Comment 18 Mathias Homann 2020-10-16 08:05:04 UTC
(In reply to Mathias Homann from comment #17)
> (In reply to Erik Kurzinger from comment #14)
> > Bar1 is the portion of video memory that can be accessed by the CPU over
> > PCIe.
> > 
> > And yes, a graphical desktop environment would be expected to utilize GPU
> > memory bandwidth, but only if you're actually interacting with it. If it's
> > just sitting idle then it wouldn't be surprising that nvidia-smi reportes 0%
> > mem utilization.
> > 
> > Could you try running "nvidia-smi dmon" and, moving windows around or
> > activating some desktop effects? This should cause the mem and SM values to
> > increase, unless there really is a bug.
> 
> hm.
> 
> so on my desktop pc (the one where monitoring doesn't work) I just ran
> "nvidia-smi dmon" in one xterm, and then dragged another one around all over
> my two screens, with the "wobbly windows when moving" effect turned up all
> the way to max - and the values stayed zero.
> 
> on the other hand, on my laptop which uses optimus technology and is set up
> for prime render offloading, so to my understanding the nvidia GPU should
> really not do anything unless I run a binary explicitely on that card,
> nvidia-dmon reports values for sm and mem even when the thing really does
> nothing, GPU-wise... so something seems to be off...

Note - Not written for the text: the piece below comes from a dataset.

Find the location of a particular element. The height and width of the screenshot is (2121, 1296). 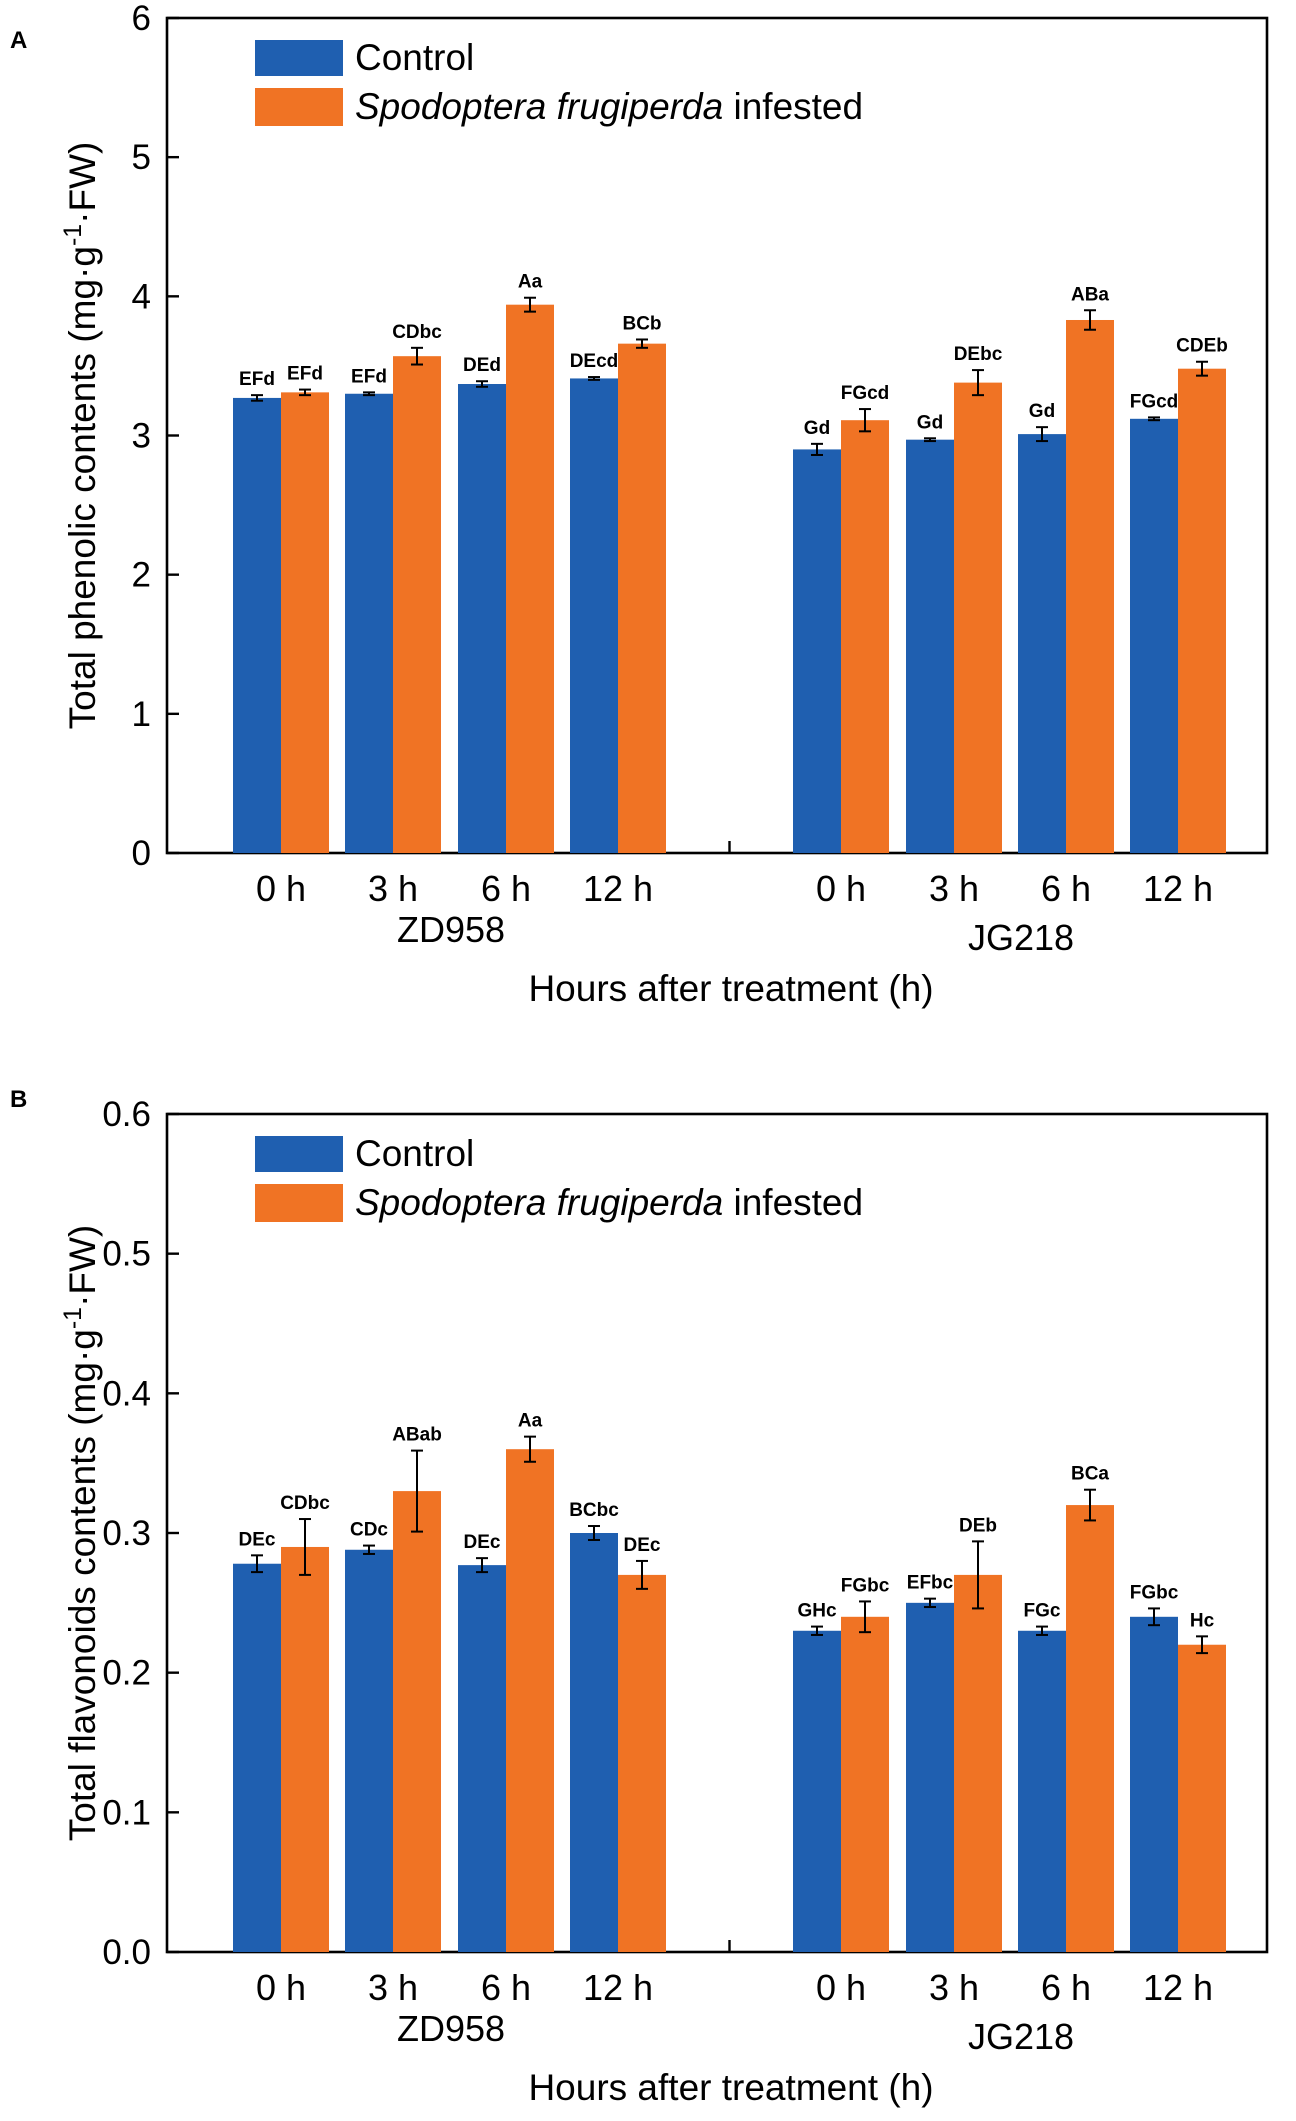

y-tick-label: 0.5 is located at coordinates (126, 1254).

ok i correct this - on my laptop nvidia-smi reports as expected.
Comment 19 Erik Kurzinger 2020-10-16 14:26:50 UTC
Ok, that is strange. It's kind of a separate issue to this ksysguard bug, though. Would you mind either sending an email to linux-bugs@nvidia.com or starting a thread on https://forums.developer.nvidia.com/c/gpu-unix-graphics/linux/ ? We can follow up with you there.

If you do so, it would help if you could run the nvidia-bug-report.sh script that we distribute with the driver and attach the file it generates.
Comment 20 Mathias Homann 2020-12-01 21:27:30 UTC
I'm running glxspheres, and "nvidia-smi dmon" and "nvidia-smi pmon" both show only zeros for sm,%, mem%, power consumption, and encoder/decoder usage, but running "nvidia-smi" without any parameters shows the actual usage stats.

Is that a bug, or not?
Comment 21 Mathias Homann 2020-12-01 21:32:22 UTC
Created attachment 133791 [details]
nvidia bug report logfile
Comment 22 Mathias Homann 2020-12-01 21:32:46 UTC
(In reply to Erik Kurzinger from comment #19)

> If you do so, it would help if you could run the nvidia-bug-report.sh script
> that we distribute with the driver and attach the file it generates.

mail sent.
Comment 23 Christoph Cullmann 2024-09-23 21:00:00 UTC
ksysguard is no longer maintained, in Plasma 6 there is the Plasma system monitor for this task.

If your issue still happens with the Plasma 6 replacement, please re-open and we can move this bug to the new product, thanks!